Est-ce folie ? En à peu près vingt ans j’ai travaillé plusieurs fois le même texte. Sans même me souvenir du titre originel (seul W saurait mais W est mort). N’avoir eu si longtemps que des traces – sans vie – que seul réveillait un peu le regard bienveillant d’un ami – et avoir tenu... Etait-ce folie ? Qu’est-ce qui changeait d’un manuscrit à l’autre ? Ils étaient tous bons, précis, imagés – mais il n’y avait pas d’action, du moins en apparence, cette horreur – « l’action » – qui est la mule de Loyola du petit commerce artistique.

 

Proust ? Illisible ! Aucune action notable ! Cohen ? Trop poussif, métaphorique à l’excès, détails à foison ! Et l’action ? Musil ? Lent ! Interminable ! Le Rouge et le Noir ? Insupportable de mollesse ! 2 pages pour décrire une tapisserie ! Où est l’action ? La Bovary ! Aucun moyen de s’identifier à cette conne ! Un bouquin sur rien ? Beh oui, rien ! Le Voyage ? Un truc qui ne tient que par son style, quelle idée ! Et d’ailleurs ricanant !

 

Lâche comme pas un, je me mis à l'action, comme tout le monde. Vous voulez de l’action ? de l’action ? de l’action ? En voilà, de l’action hyperconcentrée dans un comprimé. De la nourriture spirituelle en gélule médicamenteuse contre l’ennui, plaie de l’Occident.

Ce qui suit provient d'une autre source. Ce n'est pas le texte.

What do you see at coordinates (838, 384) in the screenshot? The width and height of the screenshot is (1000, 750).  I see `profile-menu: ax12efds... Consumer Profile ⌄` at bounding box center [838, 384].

C’était ce que je me disais.

 

Je m’y prenais mal. La jubilation du mot ne suffit pas. Ce goût pour des micro-évènements dans la phrase était trop raffiné (trop ancien ?).

C’est alors l’intention qui a bougé. Pas l'échec. Une prise en charge plus large ou plus profonde. Ce qui fut enfin Le Cercle des Explorateurs Enthousiastes – grande parabole de l’acte d’écrire – correspond à une période où je ne voyais plus personne (d’affectant), d’où un ouvrage clos, forclos, irrespirable, sans conflit, sans émotion, sans humanité. J’en conviens. L’action en tube est une erreur. Bougeons-nous. Il en a été autrement de La Porte des femmes (plongée dans l’humain, à vif dans la bascule incessante des émotions). On ne peut écrire seul (banal), écrire est un travail d’équipe.

                                                                                                                                                                                                                                                                                       

Aujourd’hui est-ce encore folie – partagée, cette fois ? C’est toujours insuffisance, ou du moins ce n’est jamais suffisant et ne le sera jamais.